WORK TO BE COMPLETED:
When a line of the material has the word "computer" in it, copy that line.

=== Section Start ===

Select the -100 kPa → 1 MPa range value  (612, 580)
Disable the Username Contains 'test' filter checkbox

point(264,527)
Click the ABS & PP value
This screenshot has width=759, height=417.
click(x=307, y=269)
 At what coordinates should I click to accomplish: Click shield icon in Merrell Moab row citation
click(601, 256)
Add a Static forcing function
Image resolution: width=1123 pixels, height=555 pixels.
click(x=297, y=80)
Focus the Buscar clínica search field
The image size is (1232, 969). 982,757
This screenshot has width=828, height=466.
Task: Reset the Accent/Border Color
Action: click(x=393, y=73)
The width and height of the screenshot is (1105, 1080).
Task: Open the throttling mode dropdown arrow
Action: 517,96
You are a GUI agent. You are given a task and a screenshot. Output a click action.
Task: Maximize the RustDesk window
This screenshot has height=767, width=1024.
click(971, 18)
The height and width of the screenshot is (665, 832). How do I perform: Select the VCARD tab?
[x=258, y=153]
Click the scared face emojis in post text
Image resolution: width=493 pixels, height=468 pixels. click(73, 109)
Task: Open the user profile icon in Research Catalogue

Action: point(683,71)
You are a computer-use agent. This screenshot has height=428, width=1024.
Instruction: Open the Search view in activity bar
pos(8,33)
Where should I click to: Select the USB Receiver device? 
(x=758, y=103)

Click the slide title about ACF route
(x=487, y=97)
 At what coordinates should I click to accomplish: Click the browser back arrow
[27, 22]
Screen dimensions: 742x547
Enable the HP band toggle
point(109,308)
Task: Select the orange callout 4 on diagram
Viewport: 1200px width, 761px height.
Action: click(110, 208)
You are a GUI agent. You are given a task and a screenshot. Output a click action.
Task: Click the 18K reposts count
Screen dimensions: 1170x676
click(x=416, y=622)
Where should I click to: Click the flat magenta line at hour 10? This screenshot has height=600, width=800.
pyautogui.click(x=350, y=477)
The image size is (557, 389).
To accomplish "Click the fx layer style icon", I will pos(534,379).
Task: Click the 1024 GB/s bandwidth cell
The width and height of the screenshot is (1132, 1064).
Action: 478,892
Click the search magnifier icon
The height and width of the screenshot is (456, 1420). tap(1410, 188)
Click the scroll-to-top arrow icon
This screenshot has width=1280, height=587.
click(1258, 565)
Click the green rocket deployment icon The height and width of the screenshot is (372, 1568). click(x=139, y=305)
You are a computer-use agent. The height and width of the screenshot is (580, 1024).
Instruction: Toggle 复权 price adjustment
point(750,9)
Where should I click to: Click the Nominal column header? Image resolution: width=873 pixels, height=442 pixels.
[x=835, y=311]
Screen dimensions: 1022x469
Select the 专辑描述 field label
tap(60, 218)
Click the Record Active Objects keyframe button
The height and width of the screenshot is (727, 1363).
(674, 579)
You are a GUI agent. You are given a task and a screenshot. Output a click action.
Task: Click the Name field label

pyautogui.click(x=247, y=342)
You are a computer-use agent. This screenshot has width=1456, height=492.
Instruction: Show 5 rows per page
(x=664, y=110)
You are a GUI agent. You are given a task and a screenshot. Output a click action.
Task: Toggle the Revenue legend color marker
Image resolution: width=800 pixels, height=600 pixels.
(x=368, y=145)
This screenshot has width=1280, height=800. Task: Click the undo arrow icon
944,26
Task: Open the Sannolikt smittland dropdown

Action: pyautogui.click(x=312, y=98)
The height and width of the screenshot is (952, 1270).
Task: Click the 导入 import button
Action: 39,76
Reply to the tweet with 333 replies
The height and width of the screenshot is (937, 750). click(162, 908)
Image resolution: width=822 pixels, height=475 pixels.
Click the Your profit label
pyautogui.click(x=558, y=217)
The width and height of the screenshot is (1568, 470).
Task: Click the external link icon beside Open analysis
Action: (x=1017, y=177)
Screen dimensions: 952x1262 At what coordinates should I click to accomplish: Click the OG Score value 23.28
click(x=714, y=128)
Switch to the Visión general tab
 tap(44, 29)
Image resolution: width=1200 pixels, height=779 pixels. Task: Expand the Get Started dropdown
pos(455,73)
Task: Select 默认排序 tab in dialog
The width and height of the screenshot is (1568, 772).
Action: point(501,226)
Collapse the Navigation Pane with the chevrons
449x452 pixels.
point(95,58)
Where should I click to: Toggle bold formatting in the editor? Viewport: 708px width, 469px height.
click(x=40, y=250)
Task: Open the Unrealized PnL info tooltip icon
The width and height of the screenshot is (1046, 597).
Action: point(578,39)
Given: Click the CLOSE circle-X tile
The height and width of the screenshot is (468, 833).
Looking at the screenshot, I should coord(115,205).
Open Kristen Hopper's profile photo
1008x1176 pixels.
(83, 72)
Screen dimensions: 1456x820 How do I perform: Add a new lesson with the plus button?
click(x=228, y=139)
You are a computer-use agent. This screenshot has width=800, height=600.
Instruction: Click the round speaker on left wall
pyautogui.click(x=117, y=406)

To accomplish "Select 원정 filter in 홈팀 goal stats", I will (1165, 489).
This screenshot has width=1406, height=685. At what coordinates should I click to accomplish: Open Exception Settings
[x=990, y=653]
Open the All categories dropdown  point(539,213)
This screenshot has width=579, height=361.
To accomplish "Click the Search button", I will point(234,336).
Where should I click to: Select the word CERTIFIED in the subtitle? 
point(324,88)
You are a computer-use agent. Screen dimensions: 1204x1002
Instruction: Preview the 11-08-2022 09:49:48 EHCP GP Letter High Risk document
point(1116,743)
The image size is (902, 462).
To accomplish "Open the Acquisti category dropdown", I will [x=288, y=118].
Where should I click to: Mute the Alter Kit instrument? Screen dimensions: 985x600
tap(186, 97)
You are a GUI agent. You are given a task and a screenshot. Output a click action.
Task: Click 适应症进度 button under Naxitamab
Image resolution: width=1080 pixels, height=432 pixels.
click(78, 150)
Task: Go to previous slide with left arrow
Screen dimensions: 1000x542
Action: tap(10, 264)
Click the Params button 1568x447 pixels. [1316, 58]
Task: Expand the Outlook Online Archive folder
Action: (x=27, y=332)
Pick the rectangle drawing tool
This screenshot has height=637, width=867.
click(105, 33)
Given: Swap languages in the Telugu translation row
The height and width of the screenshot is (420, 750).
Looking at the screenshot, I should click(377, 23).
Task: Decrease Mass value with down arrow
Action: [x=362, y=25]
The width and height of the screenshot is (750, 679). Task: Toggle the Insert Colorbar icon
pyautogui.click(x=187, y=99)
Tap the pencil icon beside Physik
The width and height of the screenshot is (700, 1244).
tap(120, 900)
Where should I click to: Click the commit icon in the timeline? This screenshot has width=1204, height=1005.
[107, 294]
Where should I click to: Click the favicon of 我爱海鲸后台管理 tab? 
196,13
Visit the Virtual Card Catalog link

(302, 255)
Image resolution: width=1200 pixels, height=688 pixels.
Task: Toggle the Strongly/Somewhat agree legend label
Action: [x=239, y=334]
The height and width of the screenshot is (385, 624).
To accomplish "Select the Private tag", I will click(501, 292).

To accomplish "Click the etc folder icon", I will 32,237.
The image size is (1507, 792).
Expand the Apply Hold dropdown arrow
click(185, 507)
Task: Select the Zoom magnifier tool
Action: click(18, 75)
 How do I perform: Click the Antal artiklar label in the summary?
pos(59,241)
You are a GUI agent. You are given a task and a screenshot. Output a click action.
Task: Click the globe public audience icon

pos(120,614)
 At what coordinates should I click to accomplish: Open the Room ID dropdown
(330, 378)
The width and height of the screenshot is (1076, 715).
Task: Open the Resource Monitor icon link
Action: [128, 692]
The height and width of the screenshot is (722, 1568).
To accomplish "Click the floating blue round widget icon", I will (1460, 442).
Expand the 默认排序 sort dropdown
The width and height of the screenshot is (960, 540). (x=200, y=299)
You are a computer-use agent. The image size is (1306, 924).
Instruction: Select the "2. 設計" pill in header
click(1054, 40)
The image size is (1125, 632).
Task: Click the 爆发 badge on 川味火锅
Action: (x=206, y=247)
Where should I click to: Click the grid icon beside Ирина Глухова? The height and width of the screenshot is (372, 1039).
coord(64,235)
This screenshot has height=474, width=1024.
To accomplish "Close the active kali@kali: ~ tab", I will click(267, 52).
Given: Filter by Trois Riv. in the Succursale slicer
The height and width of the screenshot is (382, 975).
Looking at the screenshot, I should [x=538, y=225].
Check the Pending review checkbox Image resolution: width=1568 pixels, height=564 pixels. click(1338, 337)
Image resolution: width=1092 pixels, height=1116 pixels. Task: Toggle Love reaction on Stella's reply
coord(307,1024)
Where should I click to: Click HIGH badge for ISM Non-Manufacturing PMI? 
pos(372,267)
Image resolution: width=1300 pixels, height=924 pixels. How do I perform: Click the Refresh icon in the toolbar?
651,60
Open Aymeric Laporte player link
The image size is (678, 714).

=== Section End ===

OUTPUT BELOW:
You are a computer-use agent. This screenshot has height=428, width=1024.
You are a computer-use agent. The height and width of the screenshot is (580, 1024).
You are a computer-use agent. This screenshot has width=1456, height=492.
You are a computer-use agent. This screenshot has width=800, height=600.
You are a computer-use agent. Screen dimensions: 1204x1002
You are a computer-use agent. The image size is (1306, 924).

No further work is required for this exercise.